* [Exercise]
For the data below, retype word for word the lines from the one containing "Remove the Monthly rentals dataset" through the one containing "Task: Click the Execute button"; drop the pictures.

* [Records from a collection]
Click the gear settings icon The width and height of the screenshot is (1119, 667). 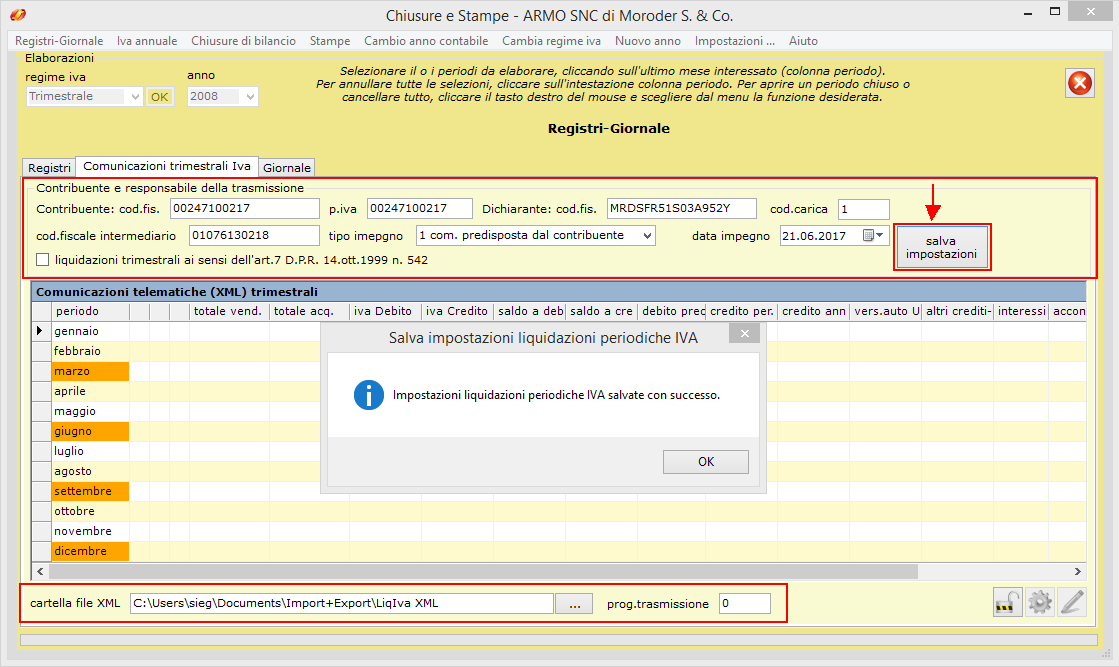[x=1040, y=602]
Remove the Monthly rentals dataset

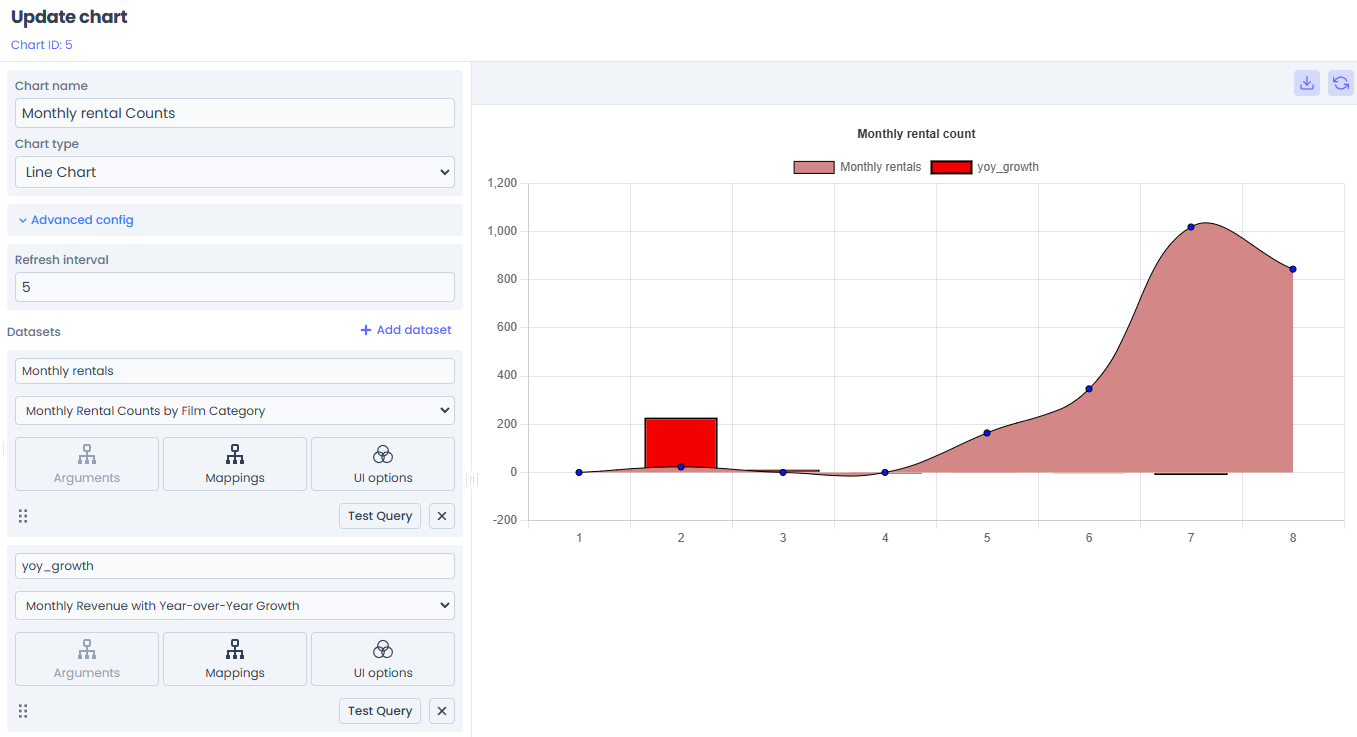[x=442, y=516]
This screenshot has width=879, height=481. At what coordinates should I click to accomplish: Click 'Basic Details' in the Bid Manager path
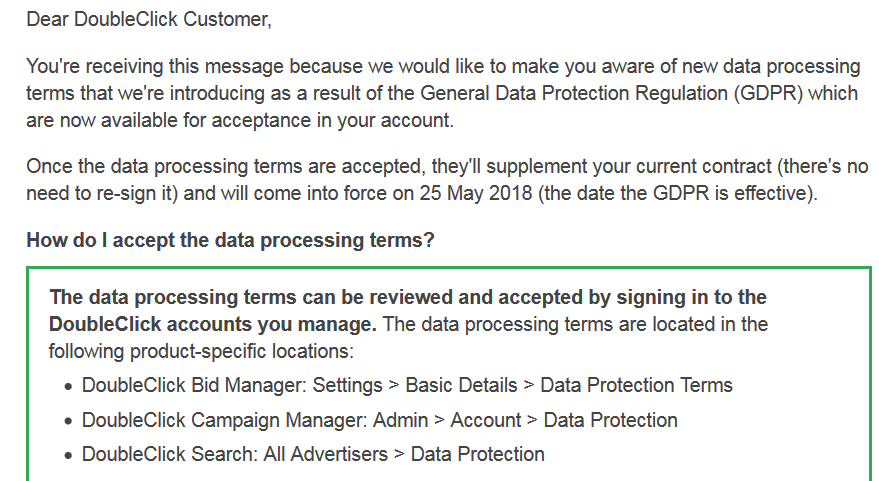pyautogui.click(x=461, y=385)
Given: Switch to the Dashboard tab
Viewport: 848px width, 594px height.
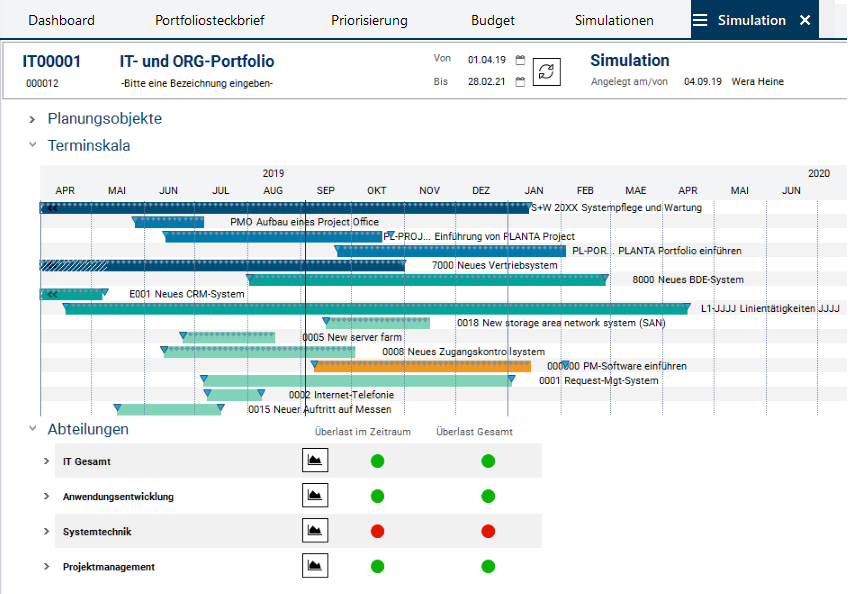Looking at the screenshot, I should [61, 20].
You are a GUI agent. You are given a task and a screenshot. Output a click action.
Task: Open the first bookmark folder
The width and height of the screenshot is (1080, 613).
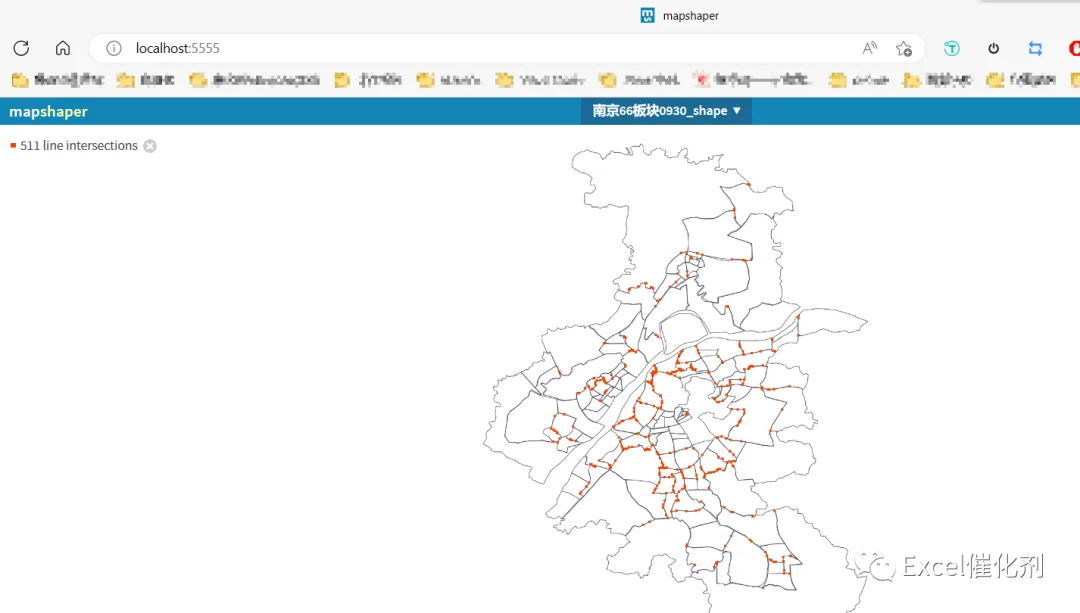58,80
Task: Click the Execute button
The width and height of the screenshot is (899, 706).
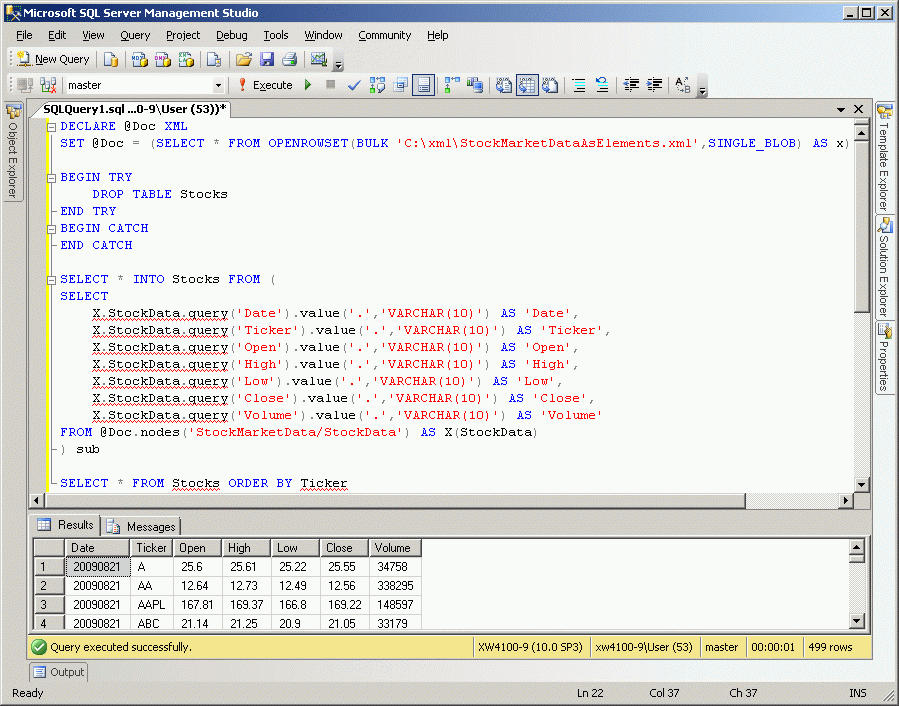Action: click(x=265, y=85)
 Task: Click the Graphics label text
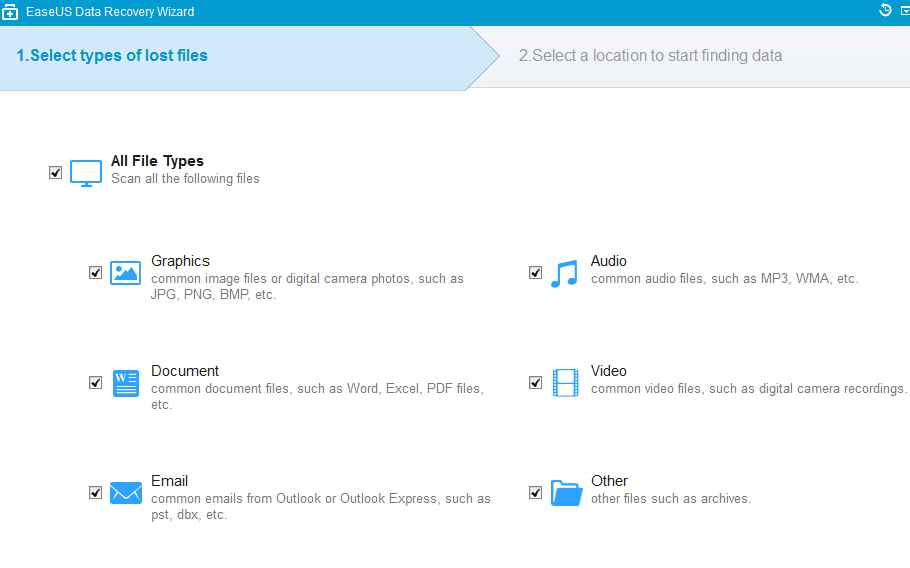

* [Task response]
Remove the Monthly rentals dataset

[x=442, y=516]
This screenshot has width=879, height=481. At what coordinates should I click to accomplish: Click 'Basic Details' in the Bid Manager path
pyautogui.click(x=461, y=385)
Given: Switch to the Dashboard tab
Viewport: 848px width, 594px height.
Looking at the screenshot, I should [61, 20].
You are a GUI agent. You are given a task and a screenshot. Output a click action.
Task: Open the first bookmark folder
The width and height of the screenshot is (1080, 613).
58,80
Task: Click the Execute button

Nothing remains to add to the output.